Please retype only the lines below that run from the one containing "Task: Select the" through the last line, both included, without altering a word.

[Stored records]
————————

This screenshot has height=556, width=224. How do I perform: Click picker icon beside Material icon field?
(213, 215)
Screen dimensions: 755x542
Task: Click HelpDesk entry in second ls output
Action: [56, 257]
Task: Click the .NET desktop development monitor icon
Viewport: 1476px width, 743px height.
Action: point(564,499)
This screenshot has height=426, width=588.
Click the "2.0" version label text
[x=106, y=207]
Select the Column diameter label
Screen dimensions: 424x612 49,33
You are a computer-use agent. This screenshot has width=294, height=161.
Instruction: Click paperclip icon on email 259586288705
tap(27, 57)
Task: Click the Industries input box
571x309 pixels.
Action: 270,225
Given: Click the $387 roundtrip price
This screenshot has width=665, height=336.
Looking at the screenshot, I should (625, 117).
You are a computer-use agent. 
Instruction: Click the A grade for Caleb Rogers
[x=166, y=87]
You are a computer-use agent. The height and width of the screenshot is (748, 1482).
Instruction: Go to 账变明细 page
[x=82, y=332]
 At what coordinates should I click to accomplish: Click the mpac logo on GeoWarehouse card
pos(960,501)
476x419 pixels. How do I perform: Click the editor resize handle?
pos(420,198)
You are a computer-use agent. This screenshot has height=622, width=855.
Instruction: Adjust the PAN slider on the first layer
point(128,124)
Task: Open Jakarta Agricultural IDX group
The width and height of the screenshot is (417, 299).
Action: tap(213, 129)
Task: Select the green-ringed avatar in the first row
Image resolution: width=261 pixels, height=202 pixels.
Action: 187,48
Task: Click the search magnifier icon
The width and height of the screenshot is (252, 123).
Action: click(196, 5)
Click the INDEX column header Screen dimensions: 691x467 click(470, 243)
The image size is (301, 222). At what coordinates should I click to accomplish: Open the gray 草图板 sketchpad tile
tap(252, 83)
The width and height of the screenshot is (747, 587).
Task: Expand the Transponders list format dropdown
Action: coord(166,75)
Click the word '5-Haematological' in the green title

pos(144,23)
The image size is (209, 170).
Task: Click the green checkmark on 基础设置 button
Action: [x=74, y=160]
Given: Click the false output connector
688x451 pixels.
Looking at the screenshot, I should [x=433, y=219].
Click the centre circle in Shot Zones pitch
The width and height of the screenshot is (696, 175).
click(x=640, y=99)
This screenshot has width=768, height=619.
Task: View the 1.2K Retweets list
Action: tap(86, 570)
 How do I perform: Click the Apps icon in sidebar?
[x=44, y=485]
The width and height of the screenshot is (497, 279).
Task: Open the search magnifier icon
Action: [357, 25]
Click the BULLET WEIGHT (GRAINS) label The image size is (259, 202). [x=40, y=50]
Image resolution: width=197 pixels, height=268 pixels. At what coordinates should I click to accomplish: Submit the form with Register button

————————

→ SOLUTION:
Task: Select the green-ringed avatar in the first row
Image resolution: width=261 pixels, height=202 pixels.
Action: 187,48
Task: Click the search magnifier icon
The width and height of the screenshot is (252, 123).
Action: click(196, 5)
Click the INDEX column header Screen dimensions: 691x467 click(470, 243)
The image size is (301, 222). At what coordinates should I click to accomplish: Open the gray 草图板 sketchpad tile
tap(252, 83)
The width and height of the screenshot is (747, 587).
Task: Expand the Transponders list format dropdown
Action: coord(166,75)
Click the word '5-Haematological' in the green title

pos(144,23)
The image size is (209, 170).
Task: Click the green checkmark on 基础设置 button
Action: [x=74, y=160]
Given: Click the false output connector
688x451 pixels.
Looking at the screenshot, I should [x=433, y=219].
Click the centre circle in Shot Zones pitch
The width and height of the screenshot is (696, 175).
click(x=640, y=99)
This screenshot has width=768, height=619.
Task: View the 1.2K Retweets list
Action: tap(86, 570)
 How do I perform: Click the Apps icon in sidebar?
[x=44, y=485]
The width and height of the screenshot is (497, 279).
Task: Open the search magnifier icon
Action: [357, 25]
Click the BULLET WEIGHT (GRAINS) label The image size is (259, 202). [x=40, y=50]
Image resolution: width=197 pixels, height=268 pixels. At what coordinates should I click to accomplish: Submit the form with Register button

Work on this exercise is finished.